__DIRECTIONS__
Copy the material below verbatim, starting from its first line and stopping after the line containing "(x=626, y=304)", with that line included.

__THE RECORDS__

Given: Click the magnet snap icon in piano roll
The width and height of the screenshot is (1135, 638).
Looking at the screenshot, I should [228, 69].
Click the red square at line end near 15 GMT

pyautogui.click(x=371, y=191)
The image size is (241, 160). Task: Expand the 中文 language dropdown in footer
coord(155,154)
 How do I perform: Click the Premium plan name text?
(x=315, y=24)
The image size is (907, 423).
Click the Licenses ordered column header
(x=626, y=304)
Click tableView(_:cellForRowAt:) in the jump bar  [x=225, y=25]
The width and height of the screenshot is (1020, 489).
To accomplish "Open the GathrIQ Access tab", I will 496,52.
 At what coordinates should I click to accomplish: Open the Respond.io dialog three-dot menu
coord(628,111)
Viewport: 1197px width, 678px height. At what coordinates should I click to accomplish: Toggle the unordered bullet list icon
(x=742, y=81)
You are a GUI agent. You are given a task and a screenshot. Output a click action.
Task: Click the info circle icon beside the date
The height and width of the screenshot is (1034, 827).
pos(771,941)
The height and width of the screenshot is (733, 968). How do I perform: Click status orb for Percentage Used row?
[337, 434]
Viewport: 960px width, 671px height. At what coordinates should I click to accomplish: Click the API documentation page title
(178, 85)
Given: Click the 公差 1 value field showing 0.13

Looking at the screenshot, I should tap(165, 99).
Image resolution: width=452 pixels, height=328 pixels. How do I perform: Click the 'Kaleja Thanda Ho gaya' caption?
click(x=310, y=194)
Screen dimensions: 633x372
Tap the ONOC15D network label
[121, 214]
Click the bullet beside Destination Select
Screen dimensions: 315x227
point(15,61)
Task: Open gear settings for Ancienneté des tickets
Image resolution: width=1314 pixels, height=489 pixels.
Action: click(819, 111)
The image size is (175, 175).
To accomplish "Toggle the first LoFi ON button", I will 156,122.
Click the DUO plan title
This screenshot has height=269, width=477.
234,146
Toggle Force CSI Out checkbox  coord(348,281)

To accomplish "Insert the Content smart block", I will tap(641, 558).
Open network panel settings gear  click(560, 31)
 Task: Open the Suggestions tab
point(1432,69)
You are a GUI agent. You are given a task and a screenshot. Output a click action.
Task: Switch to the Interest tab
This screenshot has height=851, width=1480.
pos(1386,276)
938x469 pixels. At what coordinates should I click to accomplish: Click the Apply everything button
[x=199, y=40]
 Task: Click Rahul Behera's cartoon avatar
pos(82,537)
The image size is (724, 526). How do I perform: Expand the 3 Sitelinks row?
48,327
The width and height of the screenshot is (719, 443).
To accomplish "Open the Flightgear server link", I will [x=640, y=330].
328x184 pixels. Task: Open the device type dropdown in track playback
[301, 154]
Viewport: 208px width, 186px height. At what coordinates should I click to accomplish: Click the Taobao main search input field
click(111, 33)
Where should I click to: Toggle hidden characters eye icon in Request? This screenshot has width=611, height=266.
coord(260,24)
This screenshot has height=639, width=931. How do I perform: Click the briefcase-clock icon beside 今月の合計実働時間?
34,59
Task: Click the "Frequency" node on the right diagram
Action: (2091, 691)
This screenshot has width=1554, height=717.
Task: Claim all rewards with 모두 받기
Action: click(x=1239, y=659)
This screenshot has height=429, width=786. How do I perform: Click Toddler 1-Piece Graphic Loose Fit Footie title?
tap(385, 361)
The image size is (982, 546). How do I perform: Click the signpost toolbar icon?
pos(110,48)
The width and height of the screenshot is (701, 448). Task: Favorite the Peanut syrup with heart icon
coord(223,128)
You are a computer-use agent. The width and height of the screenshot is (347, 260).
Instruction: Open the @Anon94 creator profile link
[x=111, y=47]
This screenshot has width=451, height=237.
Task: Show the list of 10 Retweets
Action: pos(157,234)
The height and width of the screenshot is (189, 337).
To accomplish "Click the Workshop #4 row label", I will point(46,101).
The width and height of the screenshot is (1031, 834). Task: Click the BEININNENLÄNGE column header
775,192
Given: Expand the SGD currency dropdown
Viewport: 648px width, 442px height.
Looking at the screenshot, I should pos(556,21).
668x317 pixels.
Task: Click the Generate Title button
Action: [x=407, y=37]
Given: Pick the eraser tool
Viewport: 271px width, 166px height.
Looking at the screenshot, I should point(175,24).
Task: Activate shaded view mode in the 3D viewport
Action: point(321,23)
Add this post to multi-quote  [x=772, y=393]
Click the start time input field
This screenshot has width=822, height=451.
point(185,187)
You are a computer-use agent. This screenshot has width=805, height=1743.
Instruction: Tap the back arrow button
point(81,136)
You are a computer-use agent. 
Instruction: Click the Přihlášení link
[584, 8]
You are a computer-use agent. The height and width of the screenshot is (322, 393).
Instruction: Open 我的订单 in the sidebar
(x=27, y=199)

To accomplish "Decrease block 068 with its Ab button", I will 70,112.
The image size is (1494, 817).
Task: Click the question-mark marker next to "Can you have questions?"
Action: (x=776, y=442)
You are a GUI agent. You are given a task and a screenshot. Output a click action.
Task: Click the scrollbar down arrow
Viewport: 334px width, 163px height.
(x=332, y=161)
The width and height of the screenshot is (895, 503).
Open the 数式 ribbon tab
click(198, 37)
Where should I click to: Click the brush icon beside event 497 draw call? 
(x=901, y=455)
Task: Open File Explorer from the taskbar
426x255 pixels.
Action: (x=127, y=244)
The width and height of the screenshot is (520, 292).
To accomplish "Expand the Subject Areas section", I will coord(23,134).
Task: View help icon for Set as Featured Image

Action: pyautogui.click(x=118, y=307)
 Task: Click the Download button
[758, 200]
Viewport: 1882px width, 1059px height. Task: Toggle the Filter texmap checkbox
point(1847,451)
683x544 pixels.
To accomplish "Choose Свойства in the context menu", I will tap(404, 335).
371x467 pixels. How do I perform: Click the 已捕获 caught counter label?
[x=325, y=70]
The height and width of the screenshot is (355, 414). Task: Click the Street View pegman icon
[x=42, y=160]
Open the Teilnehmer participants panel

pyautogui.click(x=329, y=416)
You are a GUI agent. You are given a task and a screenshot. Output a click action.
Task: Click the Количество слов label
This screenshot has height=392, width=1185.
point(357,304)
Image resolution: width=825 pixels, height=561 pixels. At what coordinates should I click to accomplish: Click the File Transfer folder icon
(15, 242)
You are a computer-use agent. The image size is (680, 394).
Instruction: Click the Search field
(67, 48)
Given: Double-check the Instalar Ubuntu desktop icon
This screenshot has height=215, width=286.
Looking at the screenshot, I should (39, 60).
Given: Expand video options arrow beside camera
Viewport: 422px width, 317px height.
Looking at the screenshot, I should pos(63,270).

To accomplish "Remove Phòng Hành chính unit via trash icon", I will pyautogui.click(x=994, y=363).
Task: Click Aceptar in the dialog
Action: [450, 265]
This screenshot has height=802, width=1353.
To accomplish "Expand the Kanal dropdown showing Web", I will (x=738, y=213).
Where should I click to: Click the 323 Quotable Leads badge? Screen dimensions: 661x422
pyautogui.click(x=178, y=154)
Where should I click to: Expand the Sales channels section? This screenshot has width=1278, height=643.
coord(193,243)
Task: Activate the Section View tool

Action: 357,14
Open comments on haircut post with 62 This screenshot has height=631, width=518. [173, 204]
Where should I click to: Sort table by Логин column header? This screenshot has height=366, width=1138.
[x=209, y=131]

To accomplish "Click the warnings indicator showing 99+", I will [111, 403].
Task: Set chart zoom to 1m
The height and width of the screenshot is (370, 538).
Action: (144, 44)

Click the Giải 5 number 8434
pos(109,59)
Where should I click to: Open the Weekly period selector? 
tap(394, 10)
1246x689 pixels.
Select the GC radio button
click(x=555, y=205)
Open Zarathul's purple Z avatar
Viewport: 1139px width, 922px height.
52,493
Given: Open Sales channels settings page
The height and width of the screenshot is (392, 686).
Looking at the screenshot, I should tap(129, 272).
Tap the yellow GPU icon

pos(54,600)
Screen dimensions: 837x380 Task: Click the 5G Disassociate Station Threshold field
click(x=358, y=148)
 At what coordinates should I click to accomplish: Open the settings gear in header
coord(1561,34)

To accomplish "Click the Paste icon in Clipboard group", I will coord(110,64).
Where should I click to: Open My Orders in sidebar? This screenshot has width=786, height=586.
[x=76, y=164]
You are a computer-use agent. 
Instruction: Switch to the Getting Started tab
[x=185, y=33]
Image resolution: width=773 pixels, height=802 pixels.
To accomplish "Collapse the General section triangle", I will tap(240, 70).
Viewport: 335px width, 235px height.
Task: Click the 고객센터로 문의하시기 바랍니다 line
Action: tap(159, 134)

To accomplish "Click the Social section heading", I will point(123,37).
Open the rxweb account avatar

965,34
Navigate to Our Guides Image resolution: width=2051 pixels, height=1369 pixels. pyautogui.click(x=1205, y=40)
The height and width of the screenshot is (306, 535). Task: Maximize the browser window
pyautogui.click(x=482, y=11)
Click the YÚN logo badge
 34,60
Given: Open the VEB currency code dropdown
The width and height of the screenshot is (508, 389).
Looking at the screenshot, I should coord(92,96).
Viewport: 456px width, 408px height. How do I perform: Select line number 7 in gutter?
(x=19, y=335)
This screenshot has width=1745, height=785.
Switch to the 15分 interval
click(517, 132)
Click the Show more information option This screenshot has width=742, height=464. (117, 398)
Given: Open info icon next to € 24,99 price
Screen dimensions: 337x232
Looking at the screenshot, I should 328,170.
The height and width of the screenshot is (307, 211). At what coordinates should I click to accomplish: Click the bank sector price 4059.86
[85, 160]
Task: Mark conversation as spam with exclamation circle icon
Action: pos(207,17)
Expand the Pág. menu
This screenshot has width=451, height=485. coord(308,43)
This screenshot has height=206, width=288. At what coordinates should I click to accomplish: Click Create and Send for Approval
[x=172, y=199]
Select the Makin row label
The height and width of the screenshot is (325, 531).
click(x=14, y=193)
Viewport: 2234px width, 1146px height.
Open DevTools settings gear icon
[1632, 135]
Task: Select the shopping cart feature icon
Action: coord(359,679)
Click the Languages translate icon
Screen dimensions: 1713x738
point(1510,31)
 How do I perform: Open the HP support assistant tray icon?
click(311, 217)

__RESPONSE TO THIS TASK__
Given: Click the magnet snap icon in piano roll
The width and height of the screenshot is (1135, 638).
Looking at the screenshot, I should [228, 69].
Click the red square at line end near 15 GMT

pyautogui.click(x=371, y=191)
The image size is (241, 160). Task: Expand the 中文 language dropdown in footer
coord(155,154)
 How do I perform: Click the Premium plan name text?
(x=315, y=24)
The image size is (907, 423).
Click the Licenses ordered column header
(x=626, y=304)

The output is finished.